After a long night, Bashir returns home from work to find his Jewish girlfriend Karin with an unexpected baby in her arms. “We’re a family now,” she tells him, "and we'll never be apart".
Bashir is torn between his will to devotionally support his girlfriend and doing the right thing by returning the baby to his mother, a foreign worker who left her child under the threat of being deported from Israel.
A decision is made and the couple sets-out on a runaway journey with the baby wrapped in a blanket.
As they escape the police, Bashir does his best to look after and protect both Karin and the baby, but he knows the end is near and every solution will have dire consequence. Being an Arab-Israeli with a Jewish girlfriend makes him the “usual suspect”.
In the background of social and political topics such as Arabs, Jews and foreign workers, a tender love story is revealed and a delicate family is formed…
Abir
The film is set in the near future, and it looks back on how peace was made in 2013 between Israel and Palestine. It is the story of two businessmen - one Palestinian and one Israeli - who struggle to set up a solar energy company. Both come from societies where there is strong opposition to cooperating with the other, and the film tells how they overcome hostility from within their own families and from the people around them. In the end, they mount a Facebook campaign that brings popular support both to their joint venture and to the peace process.
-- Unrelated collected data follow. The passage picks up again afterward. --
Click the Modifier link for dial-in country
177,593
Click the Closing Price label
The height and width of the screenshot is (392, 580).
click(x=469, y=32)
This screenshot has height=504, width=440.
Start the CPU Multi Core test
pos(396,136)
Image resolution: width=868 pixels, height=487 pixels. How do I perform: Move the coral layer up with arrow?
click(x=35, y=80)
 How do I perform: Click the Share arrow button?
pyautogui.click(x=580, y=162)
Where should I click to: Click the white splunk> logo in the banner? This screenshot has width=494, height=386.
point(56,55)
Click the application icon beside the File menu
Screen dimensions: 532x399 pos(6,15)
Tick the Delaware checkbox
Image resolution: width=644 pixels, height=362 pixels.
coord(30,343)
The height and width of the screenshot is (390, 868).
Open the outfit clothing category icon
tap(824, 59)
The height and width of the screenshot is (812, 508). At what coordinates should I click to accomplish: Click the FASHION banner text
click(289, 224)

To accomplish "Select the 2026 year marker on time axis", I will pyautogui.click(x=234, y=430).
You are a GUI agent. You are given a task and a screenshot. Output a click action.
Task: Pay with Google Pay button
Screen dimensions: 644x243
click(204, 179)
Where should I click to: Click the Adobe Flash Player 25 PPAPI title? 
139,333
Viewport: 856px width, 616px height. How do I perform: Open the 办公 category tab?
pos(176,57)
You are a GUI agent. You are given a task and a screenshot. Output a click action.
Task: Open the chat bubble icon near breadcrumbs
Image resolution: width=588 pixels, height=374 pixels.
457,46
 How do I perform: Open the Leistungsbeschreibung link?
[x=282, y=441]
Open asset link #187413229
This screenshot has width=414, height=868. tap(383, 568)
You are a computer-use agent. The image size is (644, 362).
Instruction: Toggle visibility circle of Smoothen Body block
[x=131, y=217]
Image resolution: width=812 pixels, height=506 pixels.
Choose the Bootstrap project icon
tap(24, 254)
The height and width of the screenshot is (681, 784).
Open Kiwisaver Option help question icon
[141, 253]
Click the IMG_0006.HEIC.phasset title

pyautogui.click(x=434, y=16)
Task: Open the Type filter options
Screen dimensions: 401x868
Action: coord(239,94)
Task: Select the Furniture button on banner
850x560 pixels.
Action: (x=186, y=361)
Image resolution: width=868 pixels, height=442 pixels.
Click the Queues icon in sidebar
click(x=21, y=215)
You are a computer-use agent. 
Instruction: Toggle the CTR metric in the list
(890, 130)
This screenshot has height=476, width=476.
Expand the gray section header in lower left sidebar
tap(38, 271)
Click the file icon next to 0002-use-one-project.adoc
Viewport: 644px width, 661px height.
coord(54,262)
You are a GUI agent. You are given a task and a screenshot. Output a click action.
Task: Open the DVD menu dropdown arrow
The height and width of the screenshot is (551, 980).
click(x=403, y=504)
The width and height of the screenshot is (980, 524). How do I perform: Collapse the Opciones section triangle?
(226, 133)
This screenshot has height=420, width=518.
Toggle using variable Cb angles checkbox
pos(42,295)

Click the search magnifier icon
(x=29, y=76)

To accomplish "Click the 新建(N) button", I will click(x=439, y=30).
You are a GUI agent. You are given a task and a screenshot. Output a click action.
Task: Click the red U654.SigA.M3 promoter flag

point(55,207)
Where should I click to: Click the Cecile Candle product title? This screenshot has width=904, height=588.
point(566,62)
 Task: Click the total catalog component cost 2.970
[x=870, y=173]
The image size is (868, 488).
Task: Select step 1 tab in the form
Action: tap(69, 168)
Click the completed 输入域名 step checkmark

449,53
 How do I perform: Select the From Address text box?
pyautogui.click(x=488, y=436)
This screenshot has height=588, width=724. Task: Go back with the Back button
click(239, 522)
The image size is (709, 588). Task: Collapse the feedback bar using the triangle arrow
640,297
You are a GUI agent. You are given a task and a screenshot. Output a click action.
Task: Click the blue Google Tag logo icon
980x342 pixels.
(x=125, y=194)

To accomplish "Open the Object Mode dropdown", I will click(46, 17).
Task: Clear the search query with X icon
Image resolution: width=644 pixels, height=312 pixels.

The film was produced by Amir Harel, an Academy Award-nominated Israeli producer, and directed by Sameh Zoabi, a leading Palestinian film-maker.
Yusra
After being estranged from his Druze village and family for 17 years, Yoseph returns with his two Israeli, teenage children. His marriage to a Jewish Israeli woman has just ended and he plans to settle down there. His arrival causes friction inside the closed, conservative Druze community and also with his mother Afifa, who accepts him and his children as part of her family again.